===== Entries shown

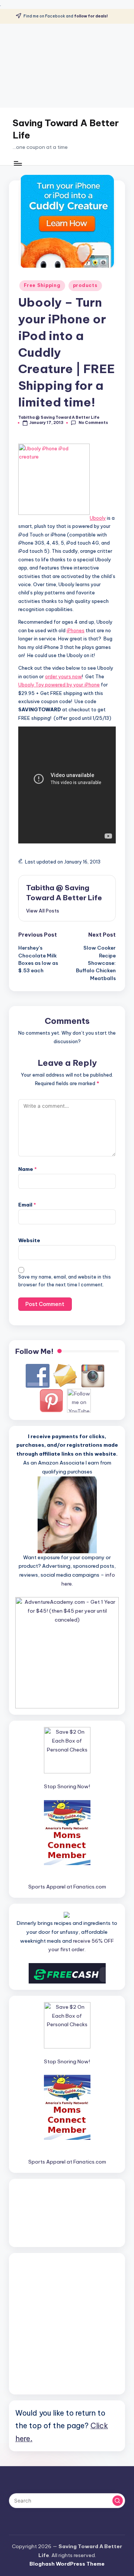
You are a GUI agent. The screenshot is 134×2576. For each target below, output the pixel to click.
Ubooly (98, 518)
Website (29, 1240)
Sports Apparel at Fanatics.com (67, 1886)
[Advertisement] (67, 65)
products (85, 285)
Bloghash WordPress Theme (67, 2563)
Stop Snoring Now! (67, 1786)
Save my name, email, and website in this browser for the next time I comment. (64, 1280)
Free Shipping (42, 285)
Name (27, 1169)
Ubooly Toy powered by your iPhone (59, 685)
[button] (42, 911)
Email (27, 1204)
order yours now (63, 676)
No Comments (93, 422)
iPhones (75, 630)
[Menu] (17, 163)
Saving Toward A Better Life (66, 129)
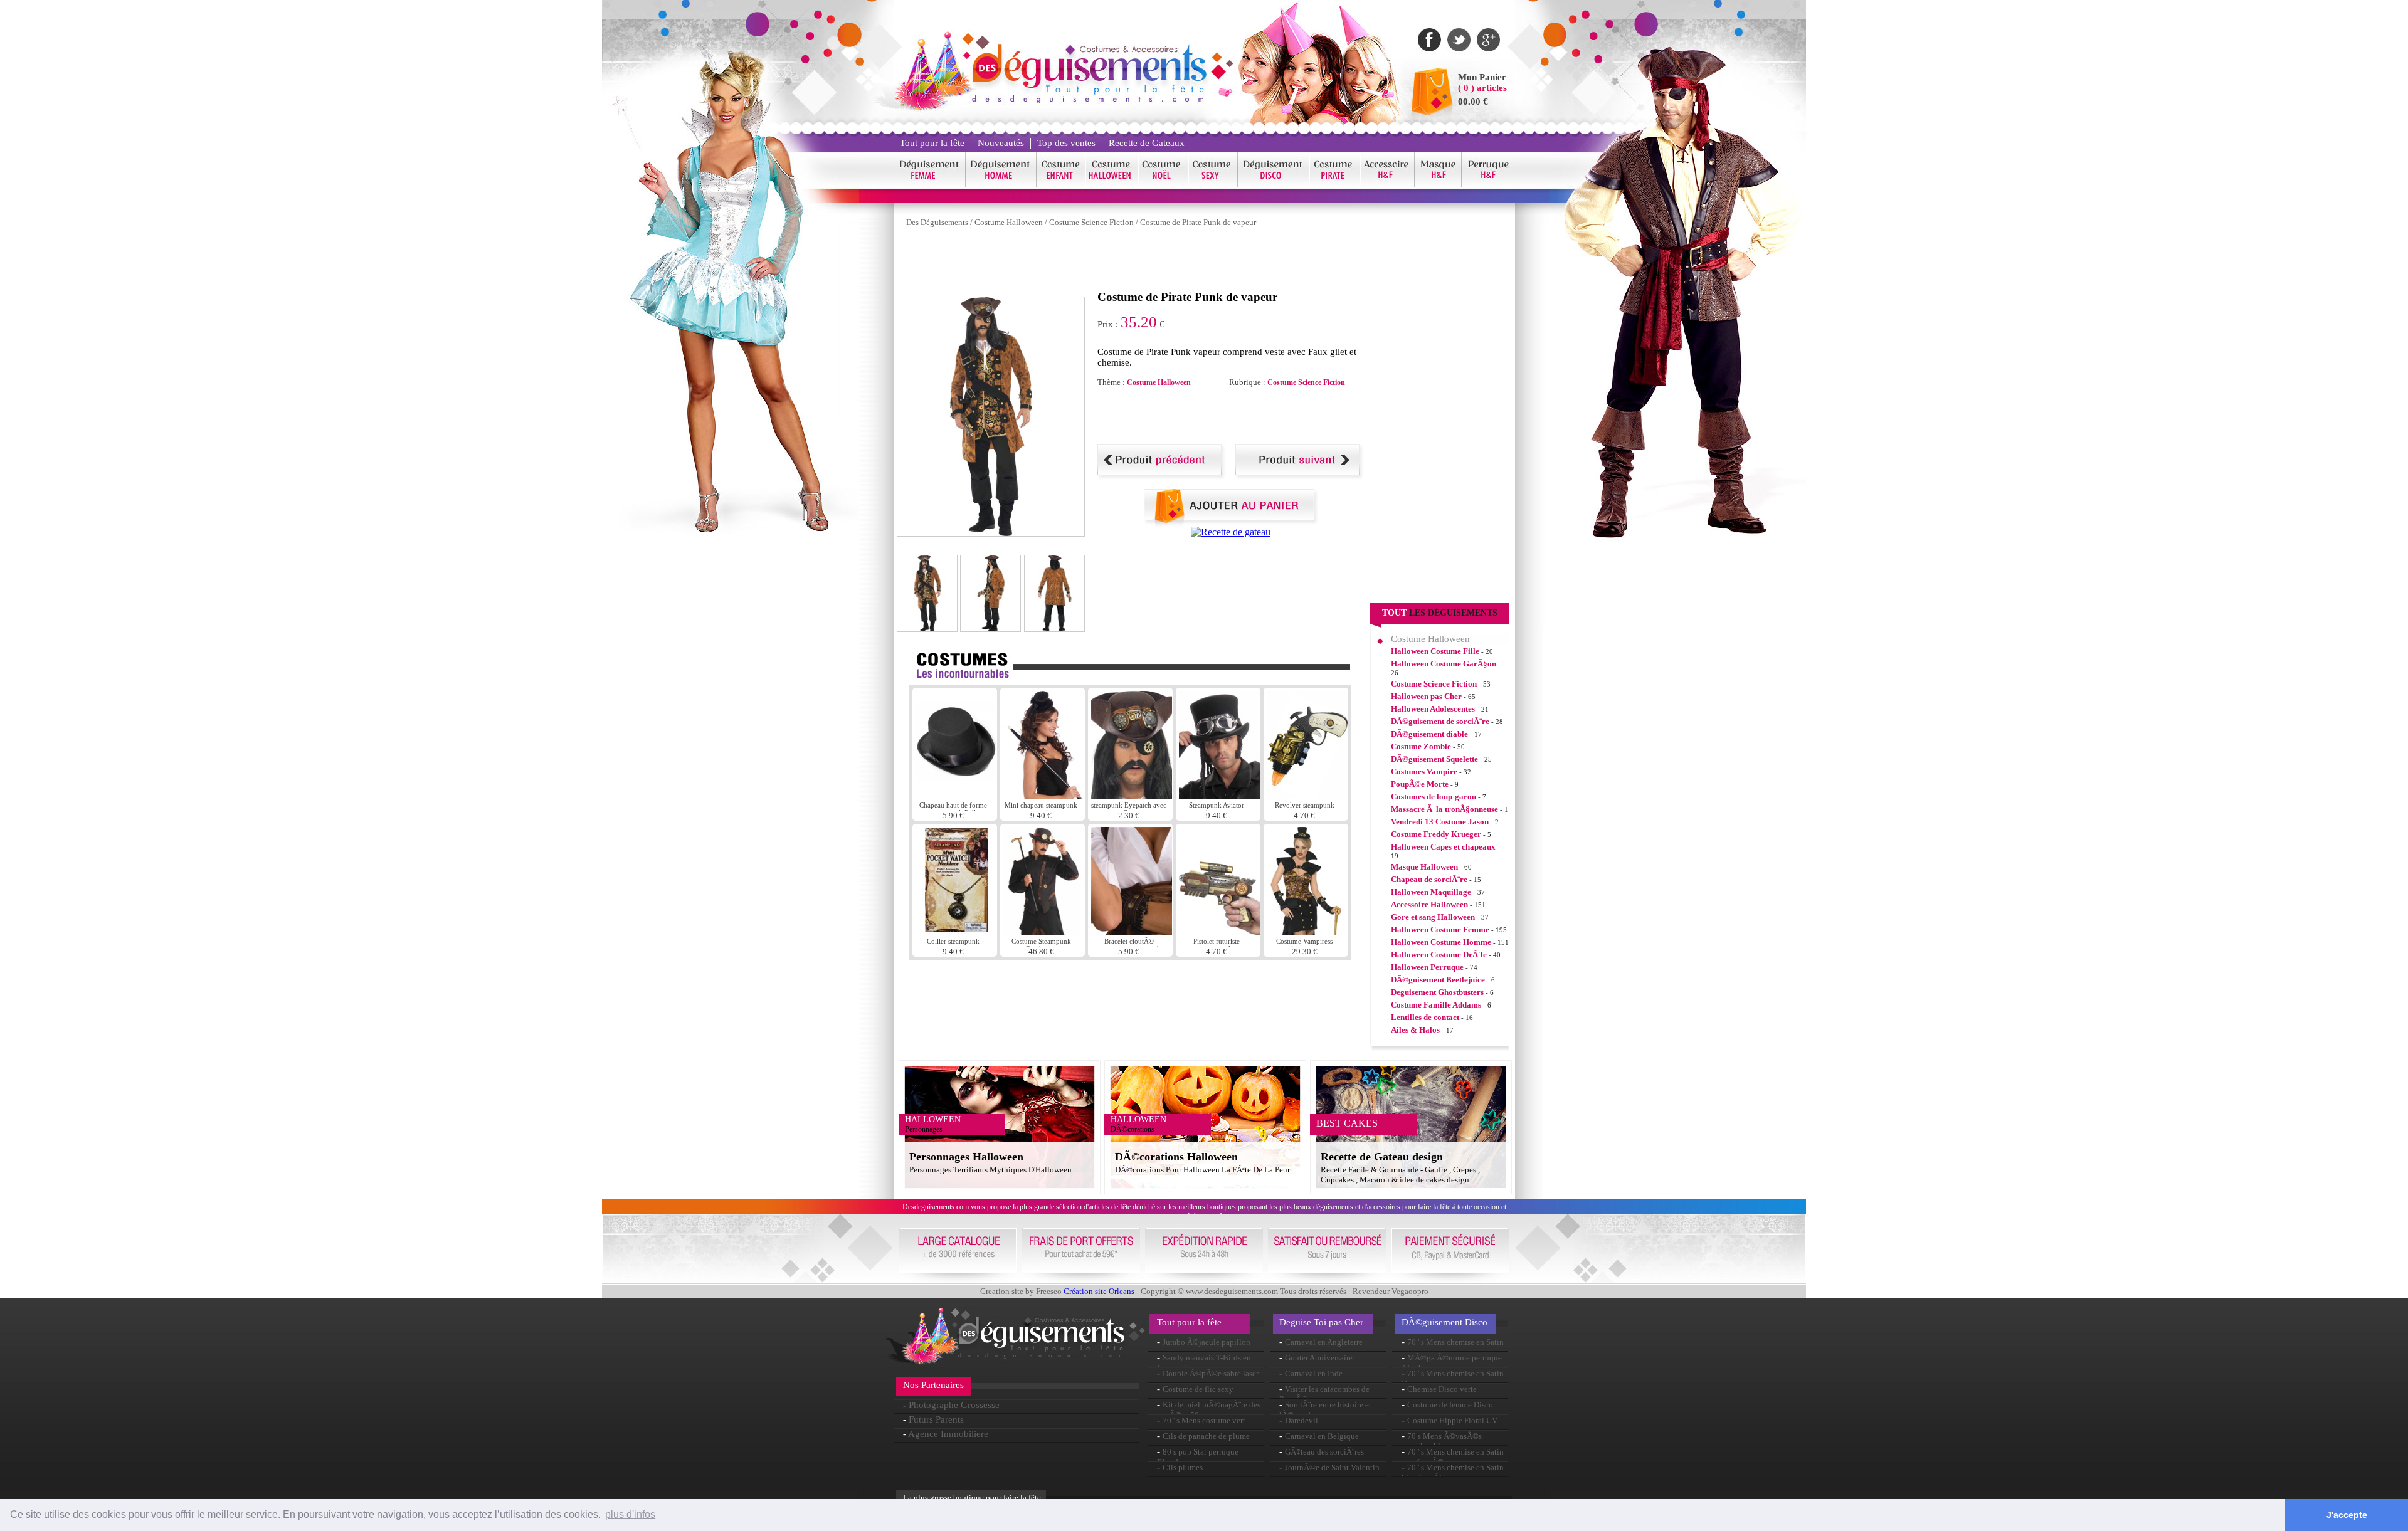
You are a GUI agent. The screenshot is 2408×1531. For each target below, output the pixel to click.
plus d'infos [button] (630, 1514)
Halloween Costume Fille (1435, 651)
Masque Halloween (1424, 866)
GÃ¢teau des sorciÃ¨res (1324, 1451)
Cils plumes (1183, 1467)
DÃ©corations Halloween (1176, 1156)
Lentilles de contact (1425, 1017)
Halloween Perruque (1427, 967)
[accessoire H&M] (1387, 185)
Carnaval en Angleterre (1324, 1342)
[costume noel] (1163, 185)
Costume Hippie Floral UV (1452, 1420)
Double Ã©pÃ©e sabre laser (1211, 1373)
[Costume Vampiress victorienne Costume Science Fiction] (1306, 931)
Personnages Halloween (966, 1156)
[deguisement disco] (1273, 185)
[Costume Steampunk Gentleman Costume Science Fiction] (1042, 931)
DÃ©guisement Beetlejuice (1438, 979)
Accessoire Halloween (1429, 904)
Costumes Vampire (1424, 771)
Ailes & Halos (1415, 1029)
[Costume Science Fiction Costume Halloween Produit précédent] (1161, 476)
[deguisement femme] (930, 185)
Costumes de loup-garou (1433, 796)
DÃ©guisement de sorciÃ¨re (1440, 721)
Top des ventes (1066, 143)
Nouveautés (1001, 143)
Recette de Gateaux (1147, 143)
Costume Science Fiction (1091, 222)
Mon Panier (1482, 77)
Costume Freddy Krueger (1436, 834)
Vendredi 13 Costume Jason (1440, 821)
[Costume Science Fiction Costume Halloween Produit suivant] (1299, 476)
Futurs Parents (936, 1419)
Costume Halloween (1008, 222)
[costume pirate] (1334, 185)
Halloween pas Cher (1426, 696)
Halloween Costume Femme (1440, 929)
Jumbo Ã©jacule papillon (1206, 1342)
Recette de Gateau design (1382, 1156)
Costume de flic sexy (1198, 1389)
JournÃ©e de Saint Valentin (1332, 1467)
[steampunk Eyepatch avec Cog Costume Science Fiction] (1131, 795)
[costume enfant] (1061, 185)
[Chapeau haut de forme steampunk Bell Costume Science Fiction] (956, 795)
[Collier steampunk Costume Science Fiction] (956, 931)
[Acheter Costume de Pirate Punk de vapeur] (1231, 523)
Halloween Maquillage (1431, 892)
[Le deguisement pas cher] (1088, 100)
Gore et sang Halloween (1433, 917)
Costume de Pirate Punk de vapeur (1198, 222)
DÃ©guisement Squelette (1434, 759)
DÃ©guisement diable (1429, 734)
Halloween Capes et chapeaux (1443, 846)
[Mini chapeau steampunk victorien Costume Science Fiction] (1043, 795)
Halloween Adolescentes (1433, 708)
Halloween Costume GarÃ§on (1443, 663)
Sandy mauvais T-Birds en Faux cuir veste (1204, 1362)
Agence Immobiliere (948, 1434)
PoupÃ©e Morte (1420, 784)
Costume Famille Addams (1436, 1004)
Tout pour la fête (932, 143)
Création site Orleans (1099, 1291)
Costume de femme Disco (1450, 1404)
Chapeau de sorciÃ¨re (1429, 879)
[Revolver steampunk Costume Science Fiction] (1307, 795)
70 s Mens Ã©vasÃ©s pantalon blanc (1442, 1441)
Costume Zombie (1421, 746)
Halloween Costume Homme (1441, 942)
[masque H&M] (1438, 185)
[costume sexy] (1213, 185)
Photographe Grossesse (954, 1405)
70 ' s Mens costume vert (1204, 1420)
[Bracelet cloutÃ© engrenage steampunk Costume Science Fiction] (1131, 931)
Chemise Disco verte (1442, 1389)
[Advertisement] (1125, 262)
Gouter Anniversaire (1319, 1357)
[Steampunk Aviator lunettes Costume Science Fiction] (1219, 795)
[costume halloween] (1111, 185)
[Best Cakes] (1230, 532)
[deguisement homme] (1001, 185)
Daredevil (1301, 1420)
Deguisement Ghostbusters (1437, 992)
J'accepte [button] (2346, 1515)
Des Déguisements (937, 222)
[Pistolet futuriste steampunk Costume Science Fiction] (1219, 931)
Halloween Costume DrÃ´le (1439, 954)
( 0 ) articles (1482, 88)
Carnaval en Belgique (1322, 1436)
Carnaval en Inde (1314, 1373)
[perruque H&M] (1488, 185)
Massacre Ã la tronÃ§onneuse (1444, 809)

==========

- Problem statement -
Some lines in the data above hold the string "below". Find and copy each of them.

- Expected output -
You are a GUI agent. The screenshot is 134×2576. For each target below, output the pixel to click.
You are a GUI agent. The screenshot is 2408×1531. For each target below, output the pixel to click.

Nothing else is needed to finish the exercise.